二. 日本国政府は、中華人民共和国政府が中国の唯一の合法政府であることを承認する。
三. 中華人民共和国政府は、台湾が中華人民共和国の領土の不可分の一部であることを重ねて表明する。日本国政府は、この中華人民共和国政府の立場を十分理解し、尊重し、ポツダム宣言第八項に基づく立場を堅持する。
以下省略
問題は、二条と三条です。
二条には、「中華人民共和国政府が中国の唯一の合法政府」である事を承知する。とあります。
ポツダム宣言もカイロ宣言も参加していたのは中華民国だったのですが、何故かそことの関係を断絶し、戦時中も終戦時も何の関係も無かった中国共産党がポツダム宣言やカイロ宣言に参加していたと認めるという、まるで魔術なような条約になっています。
そして、更に日本の国益を失うのが第三条です。
「台湾が中華人民共和国の領土の不可分の一部であることを重ねて表明する。」という文言で、日本は自ら中国の領土でなかった台湾の主権を完全に放棄してしまいました。そして、「日本は、ポツダム宣言第八項に基づく立場を堅持する。」と書かれています。日本は、中国共産党と戦った記憶はありません。しかし、日本は「敗戦時のポツダム宣言の立場を堅持する」と約束をしてしまったのです。つまり、戦後、27年経過しているにもかかわらず、中国共産党と「敗戦条約」を締結したようなものなのです。つまり、日本はもう一度戦争に負けた事を確認して、台湾を放棄する事を約束させられたのです。
これが、実は「中国共産党の第一期政治工作」の成果だったのです。
そして、今回さらに沖縄を放棄することを約束させようとしてきているのです。その根拠がカイロ宣言だと思われます。
<カイロ宣言>
同盟国の目的は、1914年の第一次世界戦争の開始以後に日本国が奪取し又は占領した太平洋におけるすべての島を日本国からはく奪すること、並びに満洲、台湾及び澎湖島のような日本国が清国人から盗取したすべての地域を中華民国に返還することにある。
日本国は、また、暴力及び強慾により日本国が略取した他のすべての地域から駆逐される。
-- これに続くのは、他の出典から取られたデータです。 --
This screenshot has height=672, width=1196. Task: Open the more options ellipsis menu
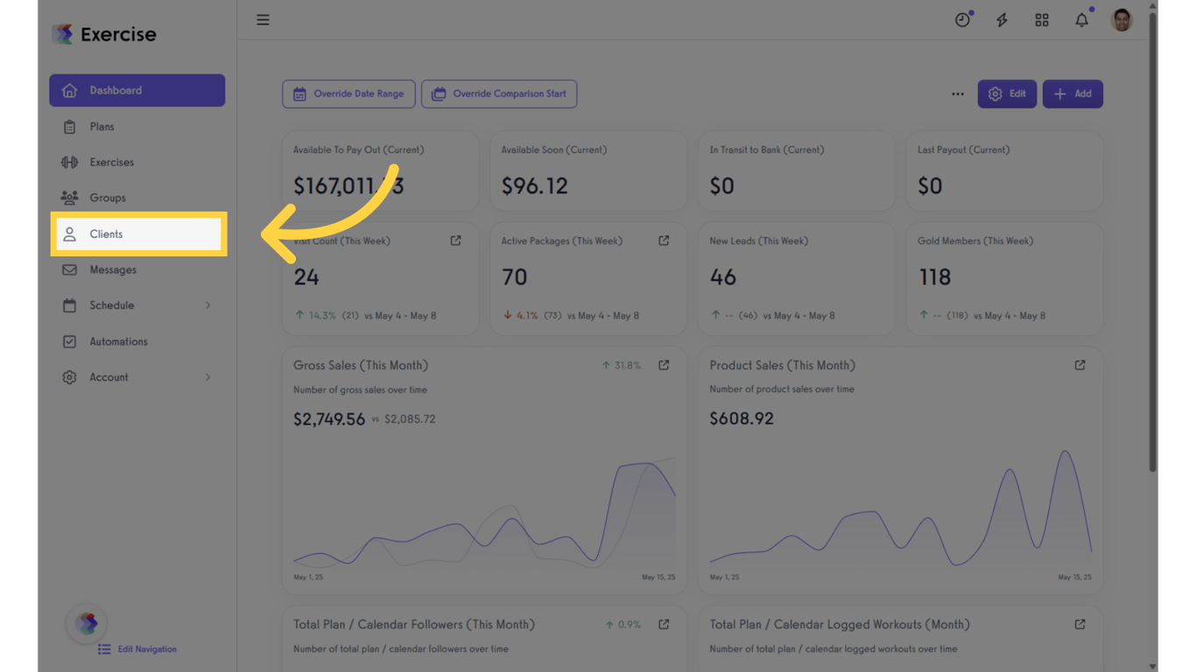958,94
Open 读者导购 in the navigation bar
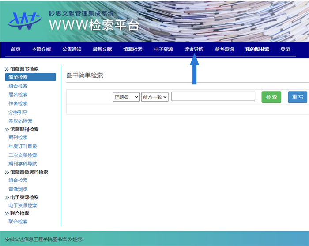Image resolution: width=309 pixels, height=246 pixels. click(x=194, y=49)
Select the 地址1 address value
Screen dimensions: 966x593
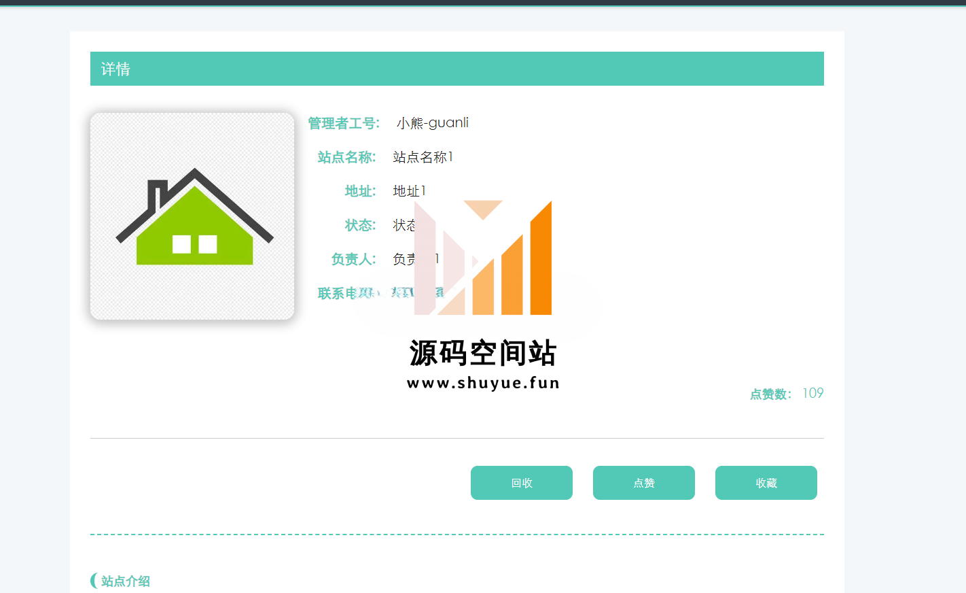(409, 191)
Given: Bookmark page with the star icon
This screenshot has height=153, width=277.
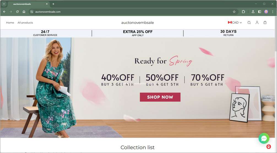Looking at the screenshot, I should pos(234,12).
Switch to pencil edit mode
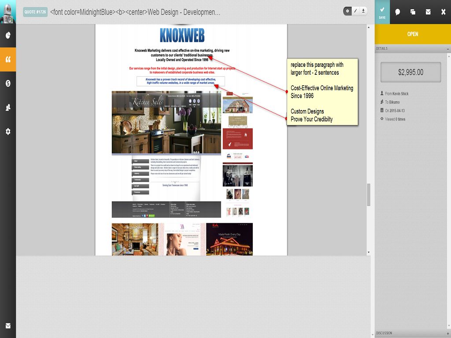 pos(355,11)
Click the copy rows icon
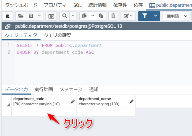192x136 pixels. pos(84,16)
前回のメルマガでこのカイロ宣言は無効だと考えられますが、今回はあえて、彼らの理屈を理解してみたいと思います。
最も重要なところが、「満洲、台湾及び澎湖島のような日本国が清国人から盗取したすべての地域を中華民国に返還することにある。」です。彼らはここでいう、「清国人から盗取したすべての地域」に沖縄、琉球がはいると主張していると思われます。そして、返還先は、「中華民国」となっていますが、正当な中国政府は「中華人民共和国」とみとめさせています。ですので、カイロ宣言に基づき、琉球を清国の正当な後継国である中華人民共和国に返せ!という理屈になります。
今後、日本人全員でこの理屈に論破していく体制をつくらなければならなりません。